80-89 It was a pretty good movie and definitely one worth seeing, but it doesn’t quite scratch my top ten percentile. (Spider-Man: Far From Home, Dumb and Dumber, Pokemon Detective Pikachu, The Matrix Reloaded,Wanted)
50-59 This movie isn’t intolerable but it’s not blowing my mind either. I’m trying really hard to get some sort of enjoyment out of this. (XXX, The Silence, The Fast and the Furious, Brooklyn’s Finest, Death Race)
40-49 This movie is just mediocre. It’s not doing anything other than the bare minimal, so morbidly boring that sometimes I’m actually angry I watched this. (Doom, The Fast and the Furious: Tokyo Drift, Pirates of the Caribbean: Dead Men Tell No Tales, Power Rangers, Underworld: Evolution)

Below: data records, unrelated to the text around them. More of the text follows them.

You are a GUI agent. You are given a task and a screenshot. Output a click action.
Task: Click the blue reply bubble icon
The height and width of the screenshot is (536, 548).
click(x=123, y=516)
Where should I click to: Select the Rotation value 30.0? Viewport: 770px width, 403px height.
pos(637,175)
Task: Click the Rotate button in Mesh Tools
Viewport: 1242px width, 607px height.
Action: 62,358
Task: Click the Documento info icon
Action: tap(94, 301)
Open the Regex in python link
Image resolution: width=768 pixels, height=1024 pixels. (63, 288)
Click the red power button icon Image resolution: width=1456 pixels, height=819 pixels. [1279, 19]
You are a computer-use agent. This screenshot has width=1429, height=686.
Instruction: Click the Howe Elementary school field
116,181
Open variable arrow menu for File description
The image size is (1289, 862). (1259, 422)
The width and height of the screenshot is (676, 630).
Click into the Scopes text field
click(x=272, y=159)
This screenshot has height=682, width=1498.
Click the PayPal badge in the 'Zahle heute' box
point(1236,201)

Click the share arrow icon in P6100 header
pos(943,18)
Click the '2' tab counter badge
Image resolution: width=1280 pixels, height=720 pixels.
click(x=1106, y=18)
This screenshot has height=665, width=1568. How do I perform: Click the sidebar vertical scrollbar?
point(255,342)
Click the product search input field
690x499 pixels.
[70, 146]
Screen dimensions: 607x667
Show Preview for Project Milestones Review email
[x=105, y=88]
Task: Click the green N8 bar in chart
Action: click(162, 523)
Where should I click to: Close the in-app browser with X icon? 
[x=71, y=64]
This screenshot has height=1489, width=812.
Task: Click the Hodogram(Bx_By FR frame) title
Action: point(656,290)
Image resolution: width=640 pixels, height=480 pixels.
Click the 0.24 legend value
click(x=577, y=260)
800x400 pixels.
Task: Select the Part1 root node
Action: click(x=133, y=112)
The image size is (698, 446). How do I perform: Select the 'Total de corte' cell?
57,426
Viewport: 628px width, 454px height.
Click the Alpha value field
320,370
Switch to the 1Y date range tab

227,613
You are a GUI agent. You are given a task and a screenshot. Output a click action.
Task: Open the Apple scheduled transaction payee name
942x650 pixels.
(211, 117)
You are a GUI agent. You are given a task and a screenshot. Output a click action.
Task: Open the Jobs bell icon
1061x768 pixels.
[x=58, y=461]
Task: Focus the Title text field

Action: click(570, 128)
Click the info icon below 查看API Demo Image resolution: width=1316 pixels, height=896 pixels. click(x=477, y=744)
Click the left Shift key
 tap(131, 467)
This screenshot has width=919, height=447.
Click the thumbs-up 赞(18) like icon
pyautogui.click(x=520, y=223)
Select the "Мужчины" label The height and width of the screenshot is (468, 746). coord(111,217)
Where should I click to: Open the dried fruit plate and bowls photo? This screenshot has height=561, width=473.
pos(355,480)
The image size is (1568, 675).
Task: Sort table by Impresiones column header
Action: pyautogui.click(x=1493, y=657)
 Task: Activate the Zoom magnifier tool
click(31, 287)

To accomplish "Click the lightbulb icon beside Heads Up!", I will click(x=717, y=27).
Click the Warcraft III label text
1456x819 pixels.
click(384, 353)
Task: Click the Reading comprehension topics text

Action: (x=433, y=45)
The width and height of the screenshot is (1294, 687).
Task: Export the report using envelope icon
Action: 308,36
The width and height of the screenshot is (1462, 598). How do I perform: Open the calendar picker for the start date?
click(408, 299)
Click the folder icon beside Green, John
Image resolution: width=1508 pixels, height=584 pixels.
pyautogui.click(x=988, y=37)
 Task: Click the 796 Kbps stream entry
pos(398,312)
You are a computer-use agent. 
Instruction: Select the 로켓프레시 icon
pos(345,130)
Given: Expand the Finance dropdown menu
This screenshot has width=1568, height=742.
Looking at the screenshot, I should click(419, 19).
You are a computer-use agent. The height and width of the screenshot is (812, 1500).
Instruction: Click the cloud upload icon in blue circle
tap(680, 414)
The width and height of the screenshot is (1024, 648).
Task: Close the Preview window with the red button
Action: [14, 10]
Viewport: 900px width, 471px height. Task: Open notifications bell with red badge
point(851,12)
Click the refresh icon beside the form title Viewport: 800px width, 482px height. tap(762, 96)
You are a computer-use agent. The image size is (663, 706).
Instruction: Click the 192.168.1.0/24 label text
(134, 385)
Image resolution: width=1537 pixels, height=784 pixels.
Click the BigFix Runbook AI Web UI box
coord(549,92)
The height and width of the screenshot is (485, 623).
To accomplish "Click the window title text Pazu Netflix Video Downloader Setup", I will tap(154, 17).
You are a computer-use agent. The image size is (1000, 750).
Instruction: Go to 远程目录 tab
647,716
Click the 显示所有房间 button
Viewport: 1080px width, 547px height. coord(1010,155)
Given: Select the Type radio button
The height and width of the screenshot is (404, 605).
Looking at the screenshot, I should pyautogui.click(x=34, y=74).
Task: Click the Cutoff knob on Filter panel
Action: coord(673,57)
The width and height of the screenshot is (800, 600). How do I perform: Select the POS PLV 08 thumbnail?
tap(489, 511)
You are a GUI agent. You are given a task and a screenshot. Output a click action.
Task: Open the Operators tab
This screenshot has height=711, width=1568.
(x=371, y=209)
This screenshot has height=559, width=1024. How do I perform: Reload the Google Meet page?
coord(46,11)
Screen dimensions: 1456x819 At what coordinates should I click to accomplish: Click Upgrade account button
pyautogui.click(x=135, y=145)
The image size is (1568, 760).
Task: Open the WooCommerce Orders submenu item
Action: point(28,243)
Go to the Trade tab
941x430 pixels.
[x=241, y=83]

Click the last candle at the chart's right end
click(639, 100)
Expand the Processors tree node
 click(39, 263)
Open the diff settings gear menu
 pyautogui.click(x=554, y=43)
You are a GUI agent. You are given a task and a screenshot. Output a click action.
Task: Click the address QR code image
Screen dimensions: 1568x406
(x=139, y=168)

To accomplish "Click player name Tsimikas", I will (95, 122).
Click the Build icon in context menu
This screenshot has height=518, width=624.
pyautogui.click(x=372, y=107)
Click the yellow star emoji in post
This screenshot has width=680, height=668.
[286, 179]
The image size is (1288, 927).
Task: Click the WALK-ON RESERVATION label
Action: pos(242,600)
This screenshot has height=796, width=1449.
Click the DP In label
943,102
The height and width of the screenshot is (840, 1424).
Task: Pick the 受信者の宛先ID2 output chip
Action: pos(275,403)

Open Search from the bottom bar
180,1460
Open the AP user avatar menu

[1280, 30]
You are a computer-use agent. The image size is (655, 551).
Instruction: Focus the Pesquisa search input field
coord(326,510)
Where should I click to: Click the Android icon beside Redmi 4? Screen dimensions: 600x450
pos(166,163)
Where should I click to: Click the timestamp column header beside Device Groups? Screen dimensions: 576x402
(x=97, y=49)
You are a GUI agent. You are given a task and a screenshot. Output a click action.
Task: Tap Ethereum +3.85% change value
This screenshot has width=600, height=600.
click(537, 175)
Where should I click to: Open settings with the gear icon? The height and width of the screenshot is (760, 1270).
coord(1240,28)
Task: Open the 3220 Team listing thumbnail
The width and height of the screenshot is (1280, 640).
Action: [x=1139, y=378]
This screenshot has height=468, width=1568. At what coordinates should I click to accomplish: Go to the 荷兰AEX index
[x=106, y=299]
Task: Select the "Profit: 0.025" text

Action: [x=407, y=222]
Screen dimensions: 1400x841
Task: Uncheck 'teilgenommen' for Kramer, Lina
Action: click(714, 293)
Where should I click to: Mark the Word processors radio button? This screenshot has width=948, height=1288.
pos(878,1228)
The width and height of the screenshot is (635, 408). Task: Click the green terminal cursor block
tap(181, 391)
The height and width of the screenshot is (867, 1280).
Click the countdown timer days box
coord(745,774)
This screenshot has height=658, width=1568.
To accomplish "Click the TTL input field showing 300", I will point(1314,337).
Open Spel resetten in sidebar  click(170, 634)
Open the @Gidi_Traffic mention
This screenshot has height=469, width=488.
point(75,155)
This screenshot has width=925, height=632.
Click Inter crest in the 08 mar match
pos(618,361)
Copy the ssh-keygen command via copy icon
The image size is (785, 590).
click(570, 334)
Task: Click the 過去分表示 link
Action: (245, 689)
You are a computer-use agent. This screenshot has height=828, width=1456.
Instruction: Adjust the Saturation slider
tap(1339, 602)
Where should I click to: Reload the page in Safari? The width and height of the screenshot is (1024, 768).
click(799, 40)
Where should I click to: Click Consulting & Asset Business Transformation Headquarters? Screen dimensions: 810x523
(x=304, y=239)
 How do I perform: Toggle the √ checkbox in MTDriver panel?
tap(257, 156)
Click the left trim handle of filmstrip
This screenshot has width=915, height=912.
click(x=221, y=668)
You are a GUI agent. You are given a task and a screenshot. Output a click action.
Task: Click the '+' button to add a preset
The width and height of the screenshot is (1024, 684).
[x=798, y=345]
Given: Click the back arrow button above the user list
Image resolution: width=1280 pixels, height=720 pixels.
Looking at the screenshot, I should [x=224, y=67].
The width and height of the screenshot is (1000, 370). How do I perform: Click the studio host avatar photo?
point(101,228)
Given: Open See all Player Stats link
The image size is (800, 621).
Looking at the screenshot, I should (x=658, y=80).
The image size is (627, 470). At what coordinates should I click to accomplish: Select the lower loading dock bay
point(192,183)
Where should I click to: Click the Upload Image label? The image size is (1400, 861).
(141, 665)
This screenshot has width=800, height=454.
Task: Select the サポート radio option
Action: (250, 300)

30-39 Definitely worse than mediocre, the 30′s ironically define the 1930′s, full of depression, lack of accomplishments, poverty and just so dumb. (High-Rise, Most Likely to Die, Independence Day: Resurgence, The Crow: City of Angels, Centurion)
0-19 Watching this movie resulted in one or more of the following: seizure, loss of brain cells, falling asleep/unconsciousness, feel you wasted your time/day, accomplished nothing for you, left the movie knowing less about it then you did going into it, constantly asking yourself why you came to see this movie, or near-death experience. In short, staring at a wall was just as entertaining as watching this movie. This movie deserved a sticker or a label that said, “WARNING: EXTREME AMOUNT OF SUCKAGE.” (The Extendables, The Coed and the Zombie Stoner, The Forbidden Dimensions, Cyborg, Outcast)
My score for Cats: 12.
This was the first film I decided to watch of the decade, pressured and punched by a dear friend and loving brother before I gave in due to a lack of additional shoulder muscle. I can say, with nearly complete confidence (George Clooney’s The American is awfully close) that Cats is the worst piece I’ve ever laid eyes on in a theater. Truly abhorrent, degrading and insulting material. I hope it wins all the Razzies.